He explicitly asked for either a counter-example to make it even easier for diver dan, then later supplied a policy example himself when it was clear DD couldn't..

//Makes a series of assertions… and when challenged for actual data, bolts.//

Bolts? I'm still here and have provided diver dan with everything he's asked for.

//US Federal Budget deficit fell in 2025…//

A falling deficit can occur for many reasons: cyclical recovery, monetary tightening, lagged fiscal effects, or inherited policy settings. You haven’t shown a causal link to a specific Trump policy, nor that the outcome resulted from disciplined planning rather than circumstance.

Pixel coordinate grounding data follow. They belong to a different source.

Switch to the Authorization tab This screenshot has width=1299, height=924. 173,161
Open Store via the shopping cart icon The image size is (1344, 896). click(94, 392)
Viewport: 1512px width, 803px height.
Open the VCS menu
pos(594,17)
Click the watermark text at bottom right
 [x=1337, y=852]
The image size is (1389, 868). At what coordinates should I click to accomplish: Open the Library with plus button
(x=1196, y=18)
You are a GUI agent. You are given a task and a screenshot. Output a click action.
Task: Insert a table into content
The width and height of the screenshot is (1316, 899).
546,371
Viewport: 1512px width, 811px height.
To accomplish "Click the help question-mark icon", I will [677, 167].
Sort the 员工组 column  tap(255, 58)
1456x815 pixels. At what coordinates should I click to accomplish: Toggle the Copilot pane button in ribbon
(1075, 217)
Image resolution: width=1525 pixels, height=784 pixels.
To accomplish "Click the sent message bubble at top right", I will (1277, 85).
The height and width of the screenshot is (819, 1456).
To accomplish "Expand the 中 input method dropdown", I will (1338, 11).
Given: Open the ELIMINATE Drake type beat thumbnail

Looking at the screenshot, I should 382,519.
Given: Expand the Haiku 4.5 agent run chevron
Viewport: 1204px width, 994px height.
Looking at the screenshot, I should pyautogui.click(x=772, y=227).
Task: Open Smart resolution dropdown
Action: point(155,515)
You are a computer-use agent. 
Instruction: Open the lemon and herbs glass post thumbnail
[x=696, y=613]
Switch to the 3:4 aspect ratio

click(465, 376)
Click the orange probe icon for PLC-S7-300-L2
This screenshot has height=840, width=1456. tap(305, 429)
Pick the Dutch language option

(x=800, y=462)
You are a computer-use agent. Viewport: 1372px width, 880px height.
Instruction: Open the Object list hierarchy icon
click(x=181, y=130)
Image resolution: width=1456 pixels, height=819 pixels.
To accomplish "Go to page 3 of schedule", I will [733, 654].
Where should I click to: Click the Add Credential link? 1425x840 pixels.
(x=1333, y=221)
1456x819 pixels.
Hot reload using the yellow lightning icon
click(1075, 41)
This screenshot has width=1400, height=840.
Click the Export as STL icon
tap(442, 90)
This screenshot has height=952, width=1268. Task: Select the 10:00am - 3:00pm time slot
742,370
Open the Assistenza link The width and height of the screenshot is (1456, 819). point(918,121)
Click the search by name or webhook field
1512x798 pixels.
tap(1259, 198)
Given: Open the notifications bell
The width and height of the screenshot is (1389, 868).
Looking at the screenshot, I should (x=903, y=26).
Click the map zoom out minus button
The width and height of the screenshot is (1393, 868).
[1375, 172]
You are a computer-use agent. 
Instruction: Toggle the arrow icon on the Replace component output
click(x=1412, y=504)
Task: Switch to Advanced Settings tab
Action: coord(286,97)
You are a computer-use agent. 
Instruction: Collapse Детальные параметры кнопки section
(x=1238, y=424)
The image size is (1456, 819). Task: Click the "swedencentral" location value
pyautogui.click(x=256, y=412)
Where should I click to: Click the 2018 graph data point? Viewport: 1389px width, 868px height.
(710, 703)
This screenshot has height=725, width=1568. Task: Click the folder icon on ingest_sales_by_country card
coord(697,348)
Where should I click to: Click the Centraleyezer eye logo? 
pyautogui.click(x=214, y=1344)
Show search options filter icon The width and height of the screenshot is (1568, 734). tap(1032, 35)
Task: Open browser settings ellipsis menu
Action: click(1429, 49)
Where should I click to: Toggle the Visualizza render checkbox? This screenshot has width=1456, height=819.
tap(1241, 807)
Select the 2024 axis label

//US trade deficit… lowest since 2009.//

Trade balances fluctuate with exchange rates, global demand, and energy prices. If tariffs were the strategy, you still haven’t articulated the framework, limits, or trade-offs in advance. Pointing to a number after the fact isn’t strategy, it’s correlation.

//GDP grew… Inflation is down… wages rose…//

Again, you’re listing favourable indicators and treating them as proof of intentional design. That’s precisely the retrofitting problem under discussion. Strong numbers do not retroactively supply coherence, constraints, or planning discipline.

//Remember when all the ‘experts’ said tariffs would cause inflation?//

Some did, some didn’t, and outcomes depend on timing, monetary policy, global supply conditions, and demand destruction. Even if tariffs didn’t raise inflation, that doesn’t establish they were part of a coherent, restrained strategy rather than a blunt instrument that happened not to bite in that way.

//The US economy is going gangbusters thanks to Trump.//

That’s a conclusion, not an argument. If you think Trump’s actions reflect strategic competence, the test is simple:

identify a policy where limits were acknowledged in advance, trade-offs were articulated, and restraint was exercised because legitimacy or process mattered.

Until then, citing outcomes is just post-hoc justification, not evidence of knowing what one is doing.